4.-LA ÚLTIMA NOCHE DEL AÑO.- La llamada Nochevieja, en aquellos años no tenía la trascendencia e importancia que después le fueron dando las generaciones posteriores. En mi familia recuerdo haber visto cómo se tomaban las doce uvas al golpe que daba uno de mis tíos sobre una cacerola de gran tamaño. No tengo constancia de lo que no viví. Me contaba mi padre que una Nochevieja en familia, al tomar las uvas, mi tío Martín Tirado, se había entretenido introduciendo en cada uva una pipita de guindilla. Cada doce uvs en un cartuchito de papel. Aquello fue algo irrepetible, tanto lo de ver a cada uno con todas las uvas en la boca, por la “rapidez de las campanadas” así cómo las palabrotas que proferían al autor de tal desaguisado, que tuvo que salir corriendo por la calle, seguido por todos los damnificados que querían matarlo. Dicen que mi abuelo Rafael estuvo mucho tiempo sin dirigirle la palabra.
¡¡Qué suerte haber nacido en aquella época!!.
¡¡Qué suerte haberme criado en aquél ambiente grato, lleno de tanto amor!!….sobre todo…
¡¡Qué suerte haber tenido aquél fenómeno de Abuela Lola, que tanto significó en mi vida, sobre todo, en mi infancia y más tarde en la adolescencia.

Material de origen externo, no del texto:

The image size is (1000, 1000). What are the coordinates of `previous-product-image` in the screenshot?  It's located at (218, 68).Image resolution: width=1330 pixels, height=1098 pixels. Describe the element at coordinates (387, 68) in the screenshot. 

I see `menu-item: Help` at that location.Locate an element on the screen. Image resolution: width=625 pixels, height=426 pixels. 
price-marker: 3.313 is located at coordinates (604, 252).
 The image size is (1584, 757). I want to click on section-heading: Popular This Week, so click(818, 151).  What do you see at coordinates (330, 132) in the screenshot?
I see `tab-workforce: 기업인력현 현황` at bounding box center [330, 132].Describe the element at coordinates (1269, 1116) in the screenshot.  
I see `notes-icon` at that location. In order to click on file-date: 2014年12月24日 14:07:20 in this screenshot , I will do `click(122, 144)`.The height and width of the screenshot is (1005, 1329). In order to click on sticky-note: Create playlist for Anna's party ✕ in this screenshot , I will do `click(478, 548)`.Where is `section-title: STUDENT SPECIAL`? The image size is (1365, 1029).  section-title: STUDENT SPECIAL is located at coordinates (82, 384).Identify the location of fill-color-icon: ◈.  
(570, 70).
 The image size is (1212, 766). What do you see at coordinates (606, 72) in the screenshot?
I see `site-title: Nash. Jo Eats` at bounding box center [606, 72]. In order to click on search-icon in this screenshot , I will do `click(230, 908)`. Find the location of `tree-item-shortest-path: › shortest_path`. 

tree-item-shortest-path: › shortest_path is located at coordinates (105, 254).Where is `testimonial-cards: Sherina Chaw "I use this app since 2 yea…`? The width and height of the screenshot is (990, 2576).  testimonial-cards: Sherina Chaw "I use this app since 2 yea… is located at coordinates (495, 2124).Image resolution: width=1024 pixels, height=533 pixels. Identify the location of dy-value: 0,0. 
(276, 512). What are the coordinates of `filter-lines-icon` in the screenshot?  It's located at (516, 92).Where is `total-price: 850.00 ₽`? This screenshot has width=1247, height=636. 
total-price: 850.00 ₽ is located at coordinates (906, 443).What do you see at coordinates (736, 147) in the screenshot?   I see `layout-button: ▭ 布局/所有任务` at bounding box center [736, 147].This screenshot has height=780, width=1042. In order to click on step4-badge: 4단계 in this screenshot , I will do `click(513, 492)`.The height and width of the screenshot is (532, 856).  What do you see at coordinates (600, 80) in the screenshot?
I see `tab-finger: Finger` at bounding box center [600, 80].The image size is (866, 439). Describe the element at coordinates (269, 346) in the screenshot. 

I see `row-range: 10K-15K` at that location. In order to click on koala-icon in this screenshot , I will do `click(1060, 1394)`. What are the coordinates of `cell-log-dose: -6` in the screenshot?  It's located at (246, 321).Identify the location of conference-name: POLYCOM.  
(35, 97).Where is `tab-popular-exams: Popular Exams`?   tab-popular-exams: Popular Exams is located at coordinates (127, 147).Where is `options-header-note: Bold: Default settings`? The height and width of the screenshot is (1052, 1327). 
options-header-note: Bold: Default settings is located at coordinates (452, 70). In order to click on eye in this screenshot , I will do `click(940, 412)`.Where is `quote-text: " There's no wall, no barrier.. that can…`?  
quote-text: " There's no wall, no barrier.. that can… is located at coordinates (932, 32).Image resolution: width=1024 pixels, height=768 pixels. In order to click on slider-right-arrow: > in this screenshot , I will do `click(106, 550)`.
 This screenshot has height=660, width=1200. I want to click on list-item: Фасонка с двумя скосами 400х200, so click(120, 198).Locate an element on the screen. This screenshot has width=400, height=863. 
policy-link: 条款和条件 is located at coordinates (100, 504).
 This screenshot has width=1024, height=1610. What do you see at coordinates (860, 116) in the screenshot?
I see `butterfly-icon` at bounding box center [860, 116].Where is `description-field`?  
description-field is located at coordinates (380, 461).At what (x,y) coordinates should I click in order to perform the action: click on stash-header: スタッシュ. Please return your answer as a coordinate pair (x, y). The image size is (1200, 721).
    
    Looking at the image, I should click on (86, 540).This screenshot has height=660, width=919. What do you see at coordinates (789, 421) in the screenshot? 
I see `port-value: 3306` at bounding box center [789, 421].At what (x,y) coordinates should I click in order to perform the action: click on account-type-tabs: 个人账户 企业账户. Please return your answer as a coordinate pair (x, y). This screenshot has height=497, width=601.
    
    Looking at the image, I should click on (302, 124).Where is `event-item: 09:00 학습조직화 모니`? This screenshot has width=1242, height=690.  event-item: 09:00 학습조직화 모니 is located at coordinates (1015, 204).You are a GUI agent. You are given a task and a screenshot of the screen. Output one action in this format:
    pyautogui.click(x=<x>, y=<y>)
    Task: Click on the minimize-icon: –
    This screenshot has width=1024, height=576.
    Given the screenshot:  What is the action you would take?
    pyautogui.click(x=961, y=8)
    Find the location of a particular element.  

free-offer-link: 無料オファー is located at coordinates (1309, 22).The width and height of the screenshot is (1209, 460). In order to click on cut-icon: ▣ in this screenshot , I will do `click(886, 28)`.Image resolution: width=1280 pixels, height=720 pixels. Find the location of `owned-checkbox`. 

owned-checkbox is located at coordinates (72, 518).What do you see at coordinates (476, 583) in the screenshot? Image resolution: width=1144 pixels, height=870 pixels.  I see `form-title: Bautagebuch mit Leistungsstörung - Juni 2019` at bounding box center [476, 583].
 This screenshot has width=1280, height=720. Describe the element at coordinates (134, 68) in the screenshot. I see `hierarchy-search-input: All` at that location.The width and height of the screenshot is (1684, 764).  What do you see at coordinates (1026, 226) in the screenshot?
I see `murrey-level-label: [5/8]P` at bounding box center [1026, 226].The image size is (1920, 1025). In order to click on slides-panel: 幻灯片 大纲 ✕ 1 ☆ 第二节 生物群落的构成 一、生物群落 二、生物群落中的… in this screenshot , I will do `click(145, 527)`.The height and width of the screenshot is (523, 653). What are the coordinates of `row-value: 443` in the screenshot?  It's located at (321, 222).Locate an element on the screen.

5.-LOS REYES MAGOS.- Aquella noche no se dormía; tanto mi hermana Luisita como yo, estábamos en vela, para verlos llegar. He de decir que no había cabalgata, ni carrozas, ni había Tienta Panza, ni Visir, ni Estrella de la Ilusión. Pero nada de aquello, que no teníamos, se puede comparar con el AMOR con el que nos dejaban los regalos; con la ILUSIÓN con la que esperábamos las sorpresas por la mañana bien tempranito. Aunque se tratara de juguetes de irrelevante importancia, o ropa necesaria, a nosotros nos parecían los regalos más hermosos y más valioso del mundo. Los REYES MAGOS, al fin, habían sido todo lo generoso que se podía. Además, nuestros padres y familiares, nos hacían ver y comprender “que SS.MM, tenían que atender a otros niños, con más necesidades y más pobres que nosotros”.